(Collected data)
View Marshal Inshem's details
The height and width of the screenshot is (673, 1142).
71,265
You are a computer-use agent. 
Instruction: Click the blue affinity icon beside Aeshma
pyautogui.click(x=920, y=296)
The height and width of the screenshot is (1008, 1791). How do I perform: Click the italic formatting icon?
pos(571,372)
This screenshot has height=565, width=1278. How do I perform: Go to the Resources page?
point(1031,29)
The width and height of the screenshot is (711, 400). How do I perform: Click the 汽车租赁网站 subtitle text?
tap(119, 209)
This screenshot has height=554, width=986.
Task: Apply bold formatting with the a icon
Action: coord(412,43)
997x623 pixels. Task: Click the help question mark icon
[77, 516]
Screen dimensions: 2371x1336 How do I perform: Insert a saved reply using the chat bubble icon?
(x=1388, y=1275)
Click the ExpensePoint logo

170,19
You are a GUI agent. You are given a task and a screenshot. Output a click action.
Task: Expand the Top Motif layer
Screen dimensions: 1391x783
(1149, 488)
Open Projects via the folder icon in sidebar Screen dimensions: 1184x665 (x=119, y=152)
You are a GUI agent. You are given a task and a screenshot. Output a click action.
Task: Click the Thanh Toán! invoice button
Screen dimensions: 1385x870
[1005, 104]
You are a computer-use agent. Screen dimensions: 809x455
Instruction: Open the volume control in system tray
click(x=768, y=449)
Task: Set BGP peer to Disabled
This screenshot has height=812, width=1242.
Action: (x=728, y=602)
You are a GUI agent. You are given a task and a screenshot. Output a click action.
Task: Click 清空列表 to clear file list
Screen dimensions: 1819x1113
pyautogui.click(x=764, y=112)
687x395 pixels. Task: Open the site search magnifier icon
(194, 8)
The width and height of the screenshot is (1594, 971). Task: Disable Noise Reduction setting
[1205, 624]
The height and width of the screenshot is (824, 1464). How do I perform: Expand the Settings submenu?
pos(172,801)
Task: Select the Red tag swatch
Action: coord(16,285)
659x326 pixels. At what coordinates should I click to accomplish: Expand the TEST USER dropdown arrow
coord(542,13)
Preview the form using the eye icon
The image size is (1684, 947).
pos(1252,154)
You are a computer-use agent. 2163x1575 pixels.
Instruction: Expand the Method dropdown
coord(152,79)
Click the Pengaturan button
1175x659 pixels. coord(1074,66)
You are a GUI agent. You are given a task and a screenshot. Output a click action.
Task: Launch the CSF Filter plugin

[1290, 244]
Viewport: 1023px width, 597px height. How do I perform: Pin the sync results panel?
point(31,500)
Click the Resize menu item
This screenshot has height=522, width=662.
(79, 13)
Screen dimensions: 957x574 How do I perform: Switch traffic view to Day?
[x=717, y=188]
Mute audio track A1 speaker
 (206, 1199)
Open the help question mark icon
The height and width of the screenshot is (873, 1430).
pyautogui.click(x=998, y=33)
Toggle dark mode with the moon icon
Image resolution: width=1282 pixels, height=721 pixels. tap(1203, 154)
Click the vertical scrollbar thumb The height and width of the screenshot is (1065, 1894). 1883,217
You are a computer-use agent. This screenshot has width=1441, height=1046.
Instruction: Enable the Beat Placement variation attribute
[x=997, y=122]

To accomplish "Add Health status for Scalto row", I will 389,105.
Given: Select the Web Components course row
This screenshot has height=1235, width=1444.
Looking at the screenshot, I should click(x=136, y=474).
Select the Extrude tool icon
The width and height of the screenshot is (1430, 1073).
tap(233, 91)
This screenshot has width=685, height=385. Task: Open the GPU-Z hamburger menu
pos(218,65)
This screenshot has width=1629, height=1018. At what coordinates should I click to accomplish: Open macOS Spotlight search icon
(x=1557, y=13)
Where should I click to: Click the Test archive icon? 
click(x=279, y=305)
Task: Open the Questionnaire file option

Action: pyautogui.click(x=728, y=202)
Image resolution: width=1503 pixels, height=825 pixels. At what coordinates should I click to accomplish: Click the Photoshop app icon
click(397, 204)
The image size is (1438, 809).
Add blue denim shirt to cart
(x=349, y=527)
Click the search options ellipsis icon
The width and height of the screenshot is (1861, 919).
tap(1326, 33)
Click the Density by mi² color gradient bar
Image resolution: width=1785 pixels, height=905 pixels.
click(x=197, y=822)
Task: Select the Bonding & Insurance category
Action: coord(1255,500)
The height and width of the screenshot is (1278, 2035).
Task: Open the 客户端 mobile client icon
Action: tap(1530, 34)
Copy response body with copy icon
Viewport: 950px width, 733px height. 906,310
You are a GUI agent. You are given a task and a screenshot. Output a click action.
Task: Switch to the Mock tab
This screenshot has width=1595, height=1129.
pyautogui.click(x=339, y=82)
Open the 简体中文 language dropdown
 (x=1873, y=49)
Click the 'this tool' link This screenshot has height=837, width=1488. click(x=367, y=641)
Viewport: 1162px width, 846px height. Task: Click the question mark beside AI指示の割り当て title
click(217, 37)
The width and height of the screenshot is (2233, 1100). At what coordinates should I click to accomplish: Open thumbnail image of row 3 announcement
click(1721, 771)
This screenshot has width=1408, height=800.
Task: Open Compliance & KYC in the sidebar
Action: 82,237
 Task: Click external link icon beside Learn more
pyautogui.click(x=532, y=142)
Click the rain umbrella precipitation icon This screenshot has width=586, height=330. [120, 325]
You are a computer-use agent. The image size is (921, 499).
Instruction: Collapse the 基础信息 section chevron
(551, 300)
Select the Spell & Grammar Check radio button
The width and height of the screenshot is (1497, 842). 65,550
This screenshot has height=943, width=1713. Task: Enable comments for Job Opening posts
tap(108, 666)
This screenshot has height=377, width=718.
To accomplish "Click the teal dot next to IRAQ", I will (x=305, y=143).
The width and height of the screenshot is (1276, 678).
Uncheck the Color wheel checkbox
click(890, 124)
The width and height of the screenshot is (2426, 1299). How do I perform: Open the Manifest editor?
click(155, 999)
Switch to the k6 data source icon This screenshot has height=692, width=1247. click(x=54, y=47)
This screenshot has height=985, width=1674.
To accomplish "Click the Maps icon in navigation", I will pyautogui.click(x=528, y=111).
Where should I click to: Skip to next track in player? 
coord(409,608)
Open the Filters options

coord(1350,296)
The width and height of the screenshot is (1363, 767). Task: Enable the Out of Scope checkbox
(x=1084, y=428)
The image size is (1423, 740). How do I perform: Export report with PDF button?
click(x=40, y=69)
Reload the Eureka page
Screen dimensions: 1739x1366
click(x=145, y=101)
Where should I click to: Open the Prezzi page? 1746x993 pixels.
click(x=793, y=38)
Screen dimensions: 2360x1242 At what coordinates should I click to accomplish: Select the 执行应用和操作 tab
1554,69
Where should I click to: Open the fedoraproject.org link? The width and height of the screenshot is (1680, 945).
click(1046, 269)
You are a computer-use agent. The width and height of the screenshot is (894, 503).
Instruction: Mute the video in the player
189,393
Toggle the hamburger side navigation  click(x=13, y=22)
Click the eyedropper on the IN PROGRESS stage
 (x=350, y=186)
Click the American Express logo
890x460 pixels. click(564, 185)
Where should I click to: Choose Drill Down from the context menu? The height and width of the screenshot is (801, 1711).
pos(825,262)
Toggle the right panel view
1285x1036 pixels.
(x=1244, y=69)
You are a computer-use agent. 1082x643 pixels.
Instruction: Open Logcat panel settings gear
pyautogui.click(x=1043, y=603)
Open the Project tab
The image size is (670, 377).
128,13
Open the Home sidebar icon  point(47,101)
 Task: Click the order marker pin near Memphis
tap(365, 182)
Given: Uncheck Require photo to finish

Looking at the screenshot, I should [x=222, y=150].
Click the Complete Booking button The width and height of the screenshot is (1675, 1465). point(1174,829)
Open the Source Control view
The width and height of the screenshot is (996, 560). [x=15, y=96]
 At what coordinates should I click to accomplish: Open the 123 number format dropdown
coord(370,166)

** Exercise description **
Reproduce the whole of the records exactly, so that no line differs from the source above.

** Reply **
View Marshal Inshem's details
The height and width of the screenshot is (673, 1142).
71,265
You are a computer-use agent. 
Instruction: Click the blue affinity icon beside Aeshma
pyautogui.click(x=920, y=296)
The height and width of the screenshot is (1008, 1791). How do I perform: Click the italic formatting icon?
pos(571,372)
This screenshot has height=565, width=1278. How do I perform: Go to the Resources page?
point(1031,29)
The width and height of the screenshot is (711, 400). How do I perform: Click the 汽车租赁网站 subtitle text?
tap(119, 209)
This screenshot has height=554, width=986.
Task: Apply bold formatting with the a icon
Action: coord(412,43)
997x623 pixels. Task: Click the help question mark icon
[77, 516]
Screen dimensions: 2371x1336 How do I perform: Insert a saved reply using the chat bubble icon?
(x=1388, y=1275)
Click the ExpensePoint logo

170,19
You are a GUI agent. You are given a task and a screenshot. Output a click action.
Task: Expand the Top Motif layer
Screen dimensions: 1391x783
(1149, 488)
Open Projects via the folder icon in sidebar Screen dimensions: 1184x665 (x=119, y=152)
You are a GUI agent. You are given a task and a screenshot. Output a click action.
Task: Click the Thanh Toán! invoice button
Screen dimensions: 1385x870
[1005, 104]
You are a computer-use agent. Screen dimensions: 809x455
Instruction: Open the volume control in system tray
click(x=768, y=449)
Task: Set BGP peer to Disabled
This screenshot has height=812, width=1242.
Action: (x=728, y=602)
You are a GUI agent. You are given a task and a screenshot. Output a click action.
Task: Click 清空列表 to clear file list
Screen dimensions: 1819x1113
pyautogui.click(x=764, y=112)
687x395 pixels. Task: Open the site search magnifier icon
(194, 8)
The width and height of the screenshot is (1594, 971). Task: Disable Noise Reduction setting
[1205, 624]
The height and width of the screenshot is (824, 1464). How do I perform: Expand the Settings submenu?
pos(172,801)
Task: Select the Red tag swatch
Action: coord(16,285)
659x326 pixels. At what coordinates should I click to accomplish: Expand the TEST USER dropdown arrow
coord(542,13)
Preview the form using the eye icon
The image size is (1684, 947).
pos(1252,154)
You are a computer-use agent. 2163x1575 pixels.
Instruction: Expand the Method dropdown
coord(152,79)
Click the Pengaturan button
1175x659 pixels. coord(1074,66)
You are a GUI agent. You are given a task and a screenshot. Output a click action.
Task: Launch the CSF Filter plugin

[1290, 244]
Viewport: 1023px width, 597px height. How do I perform: Pin the sync results panel?
point(31,500)
Click the Resize menu item
This screenshot has height=522, width=662.
(79, 13)
Screen dimensions: 957x574 How do I perform: Switch traffic view to Day?
[x=717, y=188]
Mute audio track A1 speaker
 (206, 1199)
Open the help question mark icon
The height and width of the screenshot is (873, 1430).
pyautogui.click(x=998, y=33)
Toggle dark mode with the moon icon
Image resolution: width=1282 pixels, height=721 pixels. tap(1203, 154)
Click the vertical scrollbar thumb The height and width of the screenshot is (1065, 1894). 1883,217
You are a computer-use agent. This screenshot has width=1441, height=1046.
Instruction: Enable the Beat Placement variation attribute
[x=997, y=122]

To accomplish "Add Health status for Scalto row", I will 389,105.
Given: Select the Web Components course row
This screenshot has height=1235, width=1444.
Looking at the screenshot, I should click(x=136, y=474).
Select the Extrude tool icon
The width and height of the screenshot is (1430, 1073).
tap(233, 91)
This screenshot has width=685, height=385. Task: Open the GPU-Z hamburger menu
pos(218,65)
This screenshot has width=1629, height=1018. At what coordinates should I click to accomplish: Open macOS Spotlight search icon
(x=1557, y=13)
Where should I click to: Click the Test archive icon? 
click(x=279, y=305)
Task: Open the Questionnaire file option

Action: pyautogui.click(x=728, y=202)
Image resolution: width=1503 pixels, height=825 pixels. At what coordinates should I click to accomplish: Click the Photoshop app icon
click(397, 204)
The image size is (1438, 809).
Add blue denim shirt to cart
(x=349, y=527)
Click the search options ellipsis icon
The width and height of the screenshot is (1861, 919).
tap(1326, 33)
Click the Density by mi² color gradient bar
Image resolution: width=1785 pixels, height=905 pixels.
click(x=197, y=822)
Task: Select the Bonding & Insurance category
Action: coord(1255,500)
The height and width of the screenshot is (1278, 2035).
Task: Open the 客户端 mobile client icon
Action: tap(1530, 34)
Copy response body with copy icon
Viewport: 950px width, 733px height. 906,310
You are a GUI agent. You are given a task and a screenshot. Output a click action.
Task: Switch to the Mock tab
This screenshot has width=1595, height=1129.
pyautogui.click(x=339, y=82)
Open the 简体中文 language dropdown
 (x=1873, y=49)
Click the 'this tool' link This screenshot has height=837, width=1488. click(x=367, y=641)
Viewport: 1162px width, 846px height. Task: Click the question mark beside AI指示の割り当て title
click(217, 37)
The width and height of the screenshot is (2233, 1100). At what coordinates should I click to accomplish: Open thumbnail image of row 3 announcement
click(1721, 771)
This screenshot has width=1408, height=800.
Task: Open Compliance & KYC in the sidebar
Action: 82,237
 Task: Click external link icon beside Learn more
pyautogui.click(x=532, y=142)
Click the rain umbrella precipitation icon This screenshot has width=586, height=330. [120, 325]
You are a computer-use agent. The image size is (921, 499).
Instruction: Collapse the 基础信息 section chevron
(551, 300)
Select the Spell & Grammar Check radio button
The width and height of the screenshot is (1497, 842). 65,550
This screenshot has height=943, width=1713. Task: Enable comments for Job Opening posts
tap(108, 666)
This screenshot has height=377, width=718.
To accomplish "Click the teal dot next to IRAQ", I will (x=305, y=143).
The width and height of the screenshot is (1276, 678).
Uncheck the Color wheel checkbox
click(890, 124)
The width and height of the screenshot is (2426, 1299). How do I perform: Open the Manifest editor?
click(155, 999)
Switch to the k6 data source icon This screenshot has height=692, width=1247. click(x=54, y=47)
This screenshot has height=985, width=1674.
To accomplish "Click the Maps icon in navigation", I will pyautogui.click(x=528, y=111).
Where should I click to: Skip to next track in player? 
coord(409,608)
Open the Filters options

coord(1350,296)
The width and height of the screenshot is (1363, 767). Task: Enable the Out of Scope checkbox
(x=1084, y=428)
The image size is (1423, 740). How do I perform: Export report with PDF button?
click(x=40, y=69)
Reload the Eureka page
Screen dimensions: 1739x1366
click(x=145, y=101)
Where should I click to: Open the Prezzi page? 1746x993 pixels.
click(x=793, y=38)
Screen dimensions: 2360x1242 At what coordinates should I click to accomplish: Select the 执行应用和操作 tab
1554,69
Where should I click to: Open the fedoraproject.org link? The width and height of the screenshot is (1680, 945).
click(1046, 269)
You are a computer-use agent. The width and height of the screenshot is (894, 503).
Instruction: Mute the video in the player
189,393
Toggle the hamburger side navigation  click(x=13, y=22)
Click the eyedropper on the IN PROGRESS stage
 (x=350, y=186)
Click the American Express logo
890x460 pixels. click(564, 185)
Where should I click to: Choose Drill Down from the context menu? The height and width of the screenshot is (801, 1711).
pos(825,262)
Toggle the right panel view
1285x1036 pixels.
(x=1244, y=69)
You are a computer-use agent. 1082x643 pixels.
Instruction: Open Logcat panel settings gear
pyautogui.click(x=1043, y=603)
Open the Project tab
The image size is (670, 377).
128,13
Open the Home sidebar icon  point(47,101)
 Task: Click the order marker pin near Memphis
tap(365, 182)
Given: Uncheck Require photo to finish

Looking at the screenshot, I should [x=222, y=150].
Click the Complete Booking button The width and height of the screenshot is (1675, 1465). point(1174,829)
Open the Source Control view
The width and height of the screenshot is (996, 560). [x=15, y=96]
 At what coordinates should I click to accomplish: Open the 123 number format dropdown
coord(370,166)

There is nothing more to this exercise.